I wonder if the case of the mysteriously disappearing restaurant might appear in Fortean Times soon.

11.1.09

THE PALM TREE FLYING SAUCER

Remember that amazing video-clip that was circulating a while ago showing a huge flying saucer somewhere in Haiti? The one that looked like it was made from palm tree fronds? Impressive CGI, but less impressive as a real saucer. Well, here's an interview its creator, David Nicolas, a French CGI wizard. It's from Kentaro Mori's website in Brazil, and I'd just like to take this opportunity to thank Kentaro for all the hard work he's put in getting the Magonia archive website (http://magonia.haaan.com/) back up on-line, and in a format that even a computer dunce like me can manage to update.

Here's the link: http://forgetomori.com/2009/ufos/ufo-photos/interview-with-the-creator-of-the-haitian-ufos/ It's in Portuguese, there is an automated (sort of) translation, but just from watching the pictures it's pretty clear what being said. And there's a bonus clip of a UFO crashing into the sea off Rio de Janiero.

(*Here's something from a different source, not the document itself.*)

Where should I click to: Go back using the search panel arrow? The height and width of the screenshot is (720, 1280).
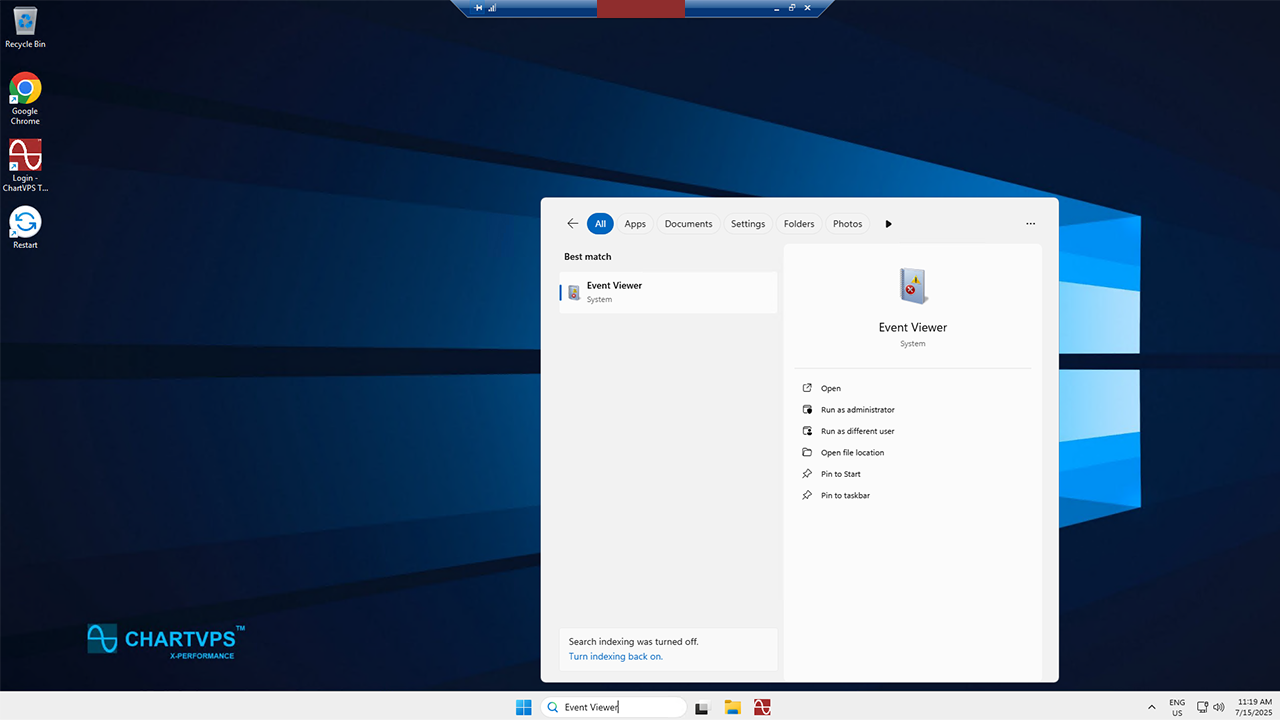point(572,224)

Brazilian-based hoaxes have got much more sophisticated than in the days of Trindade Island!

5.1.09

GEORGIA GUIDESTONES

A curious item in Peter McKay's column in todays Daily Mail

"Picking up the signals

"Browsing in a Warwickshire antiques shop (as you do), I remarked to the owner - while admiring an old wireless set - that I'd always had poor reception from digital radios. The amiable-looking middle-aged man said there was a reason for that. Digital networks were being used by aliens to broadcast secret messages.

"I smiled at what I took to be his dry humour, persisting: 'I never had a problem with FM.' Ignoring this, he said messages were being sent preparing us for the coming landing of aliens (Promised Land meant 'promised landing area') and a new world in which the human population was 'culled' to 500 million, or about a tenth of its present total.

"'It's all on Google - check out Georgia Guidestones,' he advised. Turns out to be the teaching of some Seventies U.S. cult and includes ten new commandments, including: 'Be not a cancer on the Earth'. My new friend said everything else - Gaza, Barack Obama, Gordon Brown, Celebrity Big Brother - was meaningless. Just listen to the messages. They're out there."

Well, the Georgia Guidestones are out there. All to do with the 'occult philosophy' of Thomas Paine, apparently, but I don't see anything about aliens broadcasting secret messages on digital radio. Anybody know anything more about this?